To do.
Only those lines from the one with "Click the 7月20日 日曜 delivery date text" through the last line of the material below should be output, each exactly as it appears.

Study material.
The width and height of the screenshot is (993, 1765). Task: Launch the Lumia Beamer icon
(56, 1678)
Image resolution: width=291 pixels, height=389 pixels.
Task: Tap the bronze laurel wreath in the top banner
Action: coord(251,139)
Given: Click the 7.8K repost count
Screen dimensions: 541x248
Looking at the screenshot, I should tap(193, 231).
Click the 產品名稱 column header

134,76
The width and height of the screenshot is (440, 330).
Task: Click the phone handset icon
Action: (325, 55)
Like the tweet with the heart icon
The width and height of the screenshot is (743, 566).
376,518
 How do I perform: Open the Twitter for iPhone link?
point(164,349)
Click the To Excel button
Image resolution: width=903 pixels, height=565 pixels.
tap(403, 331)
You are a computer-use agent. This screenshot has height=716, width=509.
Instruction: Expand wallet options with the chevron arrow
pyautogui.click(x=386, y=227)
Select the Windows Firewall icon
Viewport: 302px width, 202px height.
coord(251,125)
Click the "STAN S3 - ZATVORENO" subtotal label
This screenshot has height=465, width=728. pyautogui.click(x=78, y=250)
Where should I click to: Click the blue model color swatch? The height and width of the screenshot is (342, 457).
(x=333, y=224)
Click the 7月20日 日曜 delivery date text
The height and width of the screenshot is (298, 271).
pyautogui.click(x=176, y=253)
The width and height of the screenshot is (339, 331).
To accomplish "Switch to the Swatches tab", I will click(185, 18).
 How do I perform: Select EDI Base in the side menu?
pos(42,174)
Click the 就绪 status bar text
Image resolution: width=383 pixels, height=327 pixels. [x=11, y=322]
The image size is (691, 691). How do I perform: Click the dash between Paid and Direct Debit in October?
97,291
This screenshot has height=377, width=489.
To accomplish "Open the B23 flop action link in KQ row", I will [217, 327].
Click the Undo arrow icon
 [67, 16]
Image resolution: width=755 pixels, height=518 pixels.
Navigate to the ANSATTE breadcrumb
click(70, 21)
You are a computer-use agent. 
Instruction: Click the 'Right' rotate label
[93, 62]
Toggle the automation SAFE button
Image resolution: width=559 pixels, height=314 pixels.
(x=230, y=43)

Answer section.
Click the 7月20日 日曜 delivery date text
The height and width of the screenshot is (298, 271).
pyautogui.click(x=176, y=253)
The width and height of the screenshot is (339, 331).
To accomplish "Switch to the Swatches tab", I will click(185, 18).
 How do I perform: Select EDI Base in the side menu?
pos(42,174)
Click the 就绪 status bar text
Image resolution: width=383 pixels, height=327 pixels. [x=11, y=322]
The image size is (691, 691). How do I perform: Click the dash between Paid and Direct Debit in October?
97,291
This screenshot has height=377, width=489.
To accomplish "Open the B23 flop action link in KQ row", I will [217, 327].
Click the Undo arrow icon
 [67, 16]
Image resolution: width=755 pixels, height=518 pixels.
Navigate to the ANSATTE breadcrumb
click(70, 21)
You are a computer-use agent. 
Instruction: Click the 'Right' rotate label
[93, 62]
Toggle the automation SAFE button
Image resolution: width=559 pixels, height=314 pixels.
(x=230, y=43)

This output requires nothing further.